Repeat verbatim each line from the line with "The height and" to the end of the entries. Pictures do not belong in the copy.

[Dataset entries]
- - -

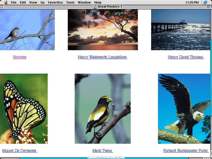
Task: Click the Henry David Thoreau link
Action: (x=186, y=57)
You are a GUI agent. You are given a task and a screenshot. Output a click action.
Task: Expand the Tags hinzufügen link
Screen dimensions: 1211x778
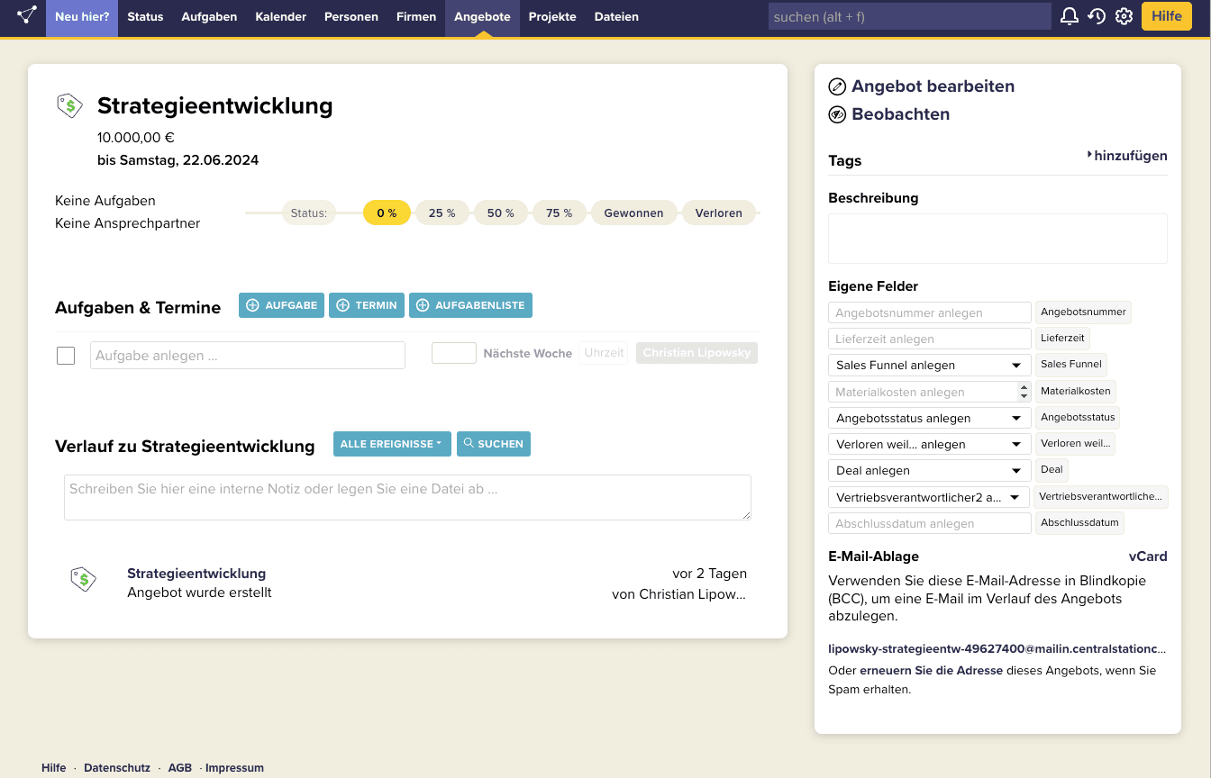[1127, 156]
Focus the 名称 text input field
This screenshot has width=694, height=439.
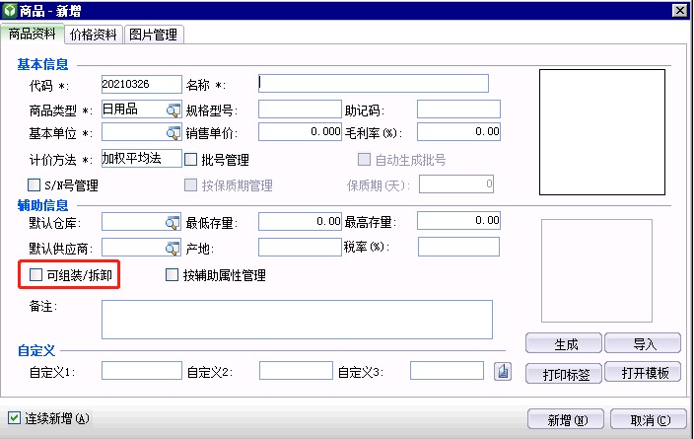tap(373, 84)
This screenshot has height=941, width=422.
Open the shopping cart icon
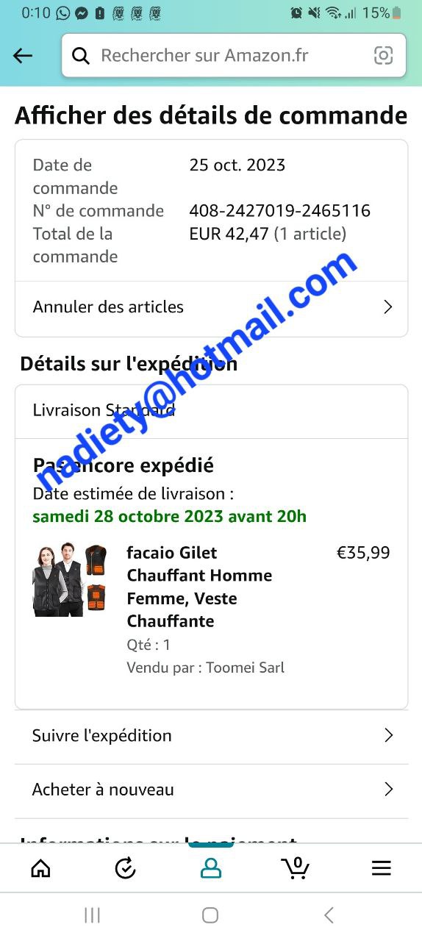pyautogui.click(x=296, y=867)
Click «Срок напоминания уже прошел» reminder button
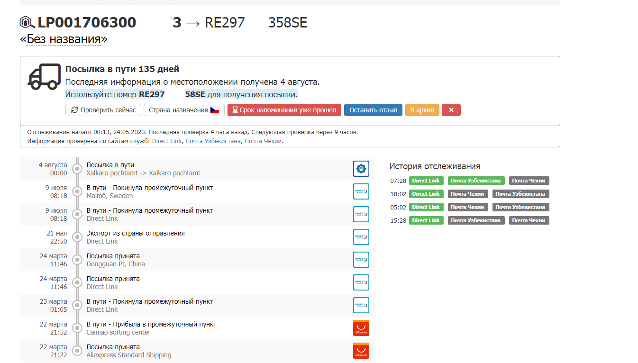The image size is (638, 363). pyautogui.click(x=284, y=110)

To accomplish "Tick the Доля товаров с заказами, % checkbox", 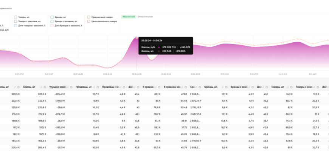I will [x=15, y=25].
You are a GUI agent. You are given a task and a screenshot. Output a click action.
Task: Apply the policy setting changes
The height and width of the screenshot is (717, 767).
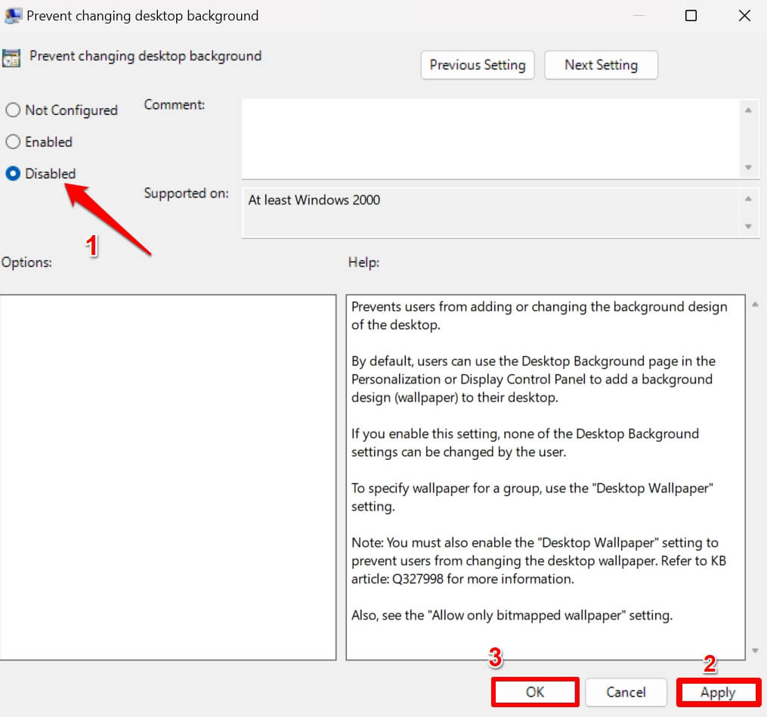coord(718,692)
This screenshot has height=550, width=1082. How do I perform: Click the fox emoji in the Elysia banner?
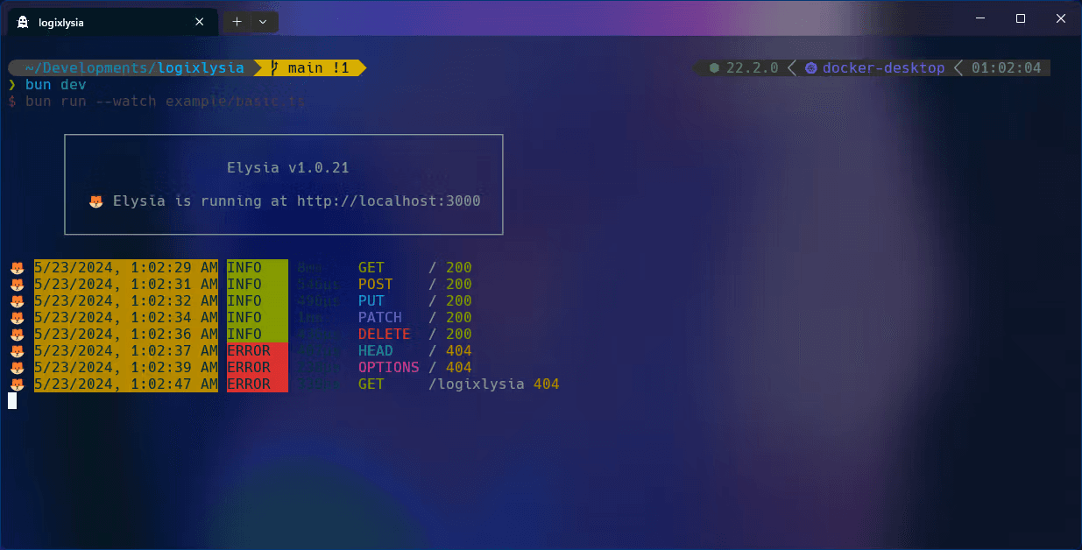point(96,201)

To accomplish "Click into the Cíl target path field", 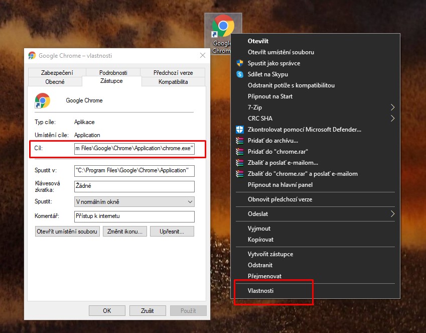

- - -

### [Exercise solution]
The height and width of the screenshot is (717, 767).
coord(718,692)
This screenshot has height=550, width=1082. How do I perform: Click the fox emoji in the Elysia banner?
point(96,201)

To accomplish "Click into the Cíl target path field", 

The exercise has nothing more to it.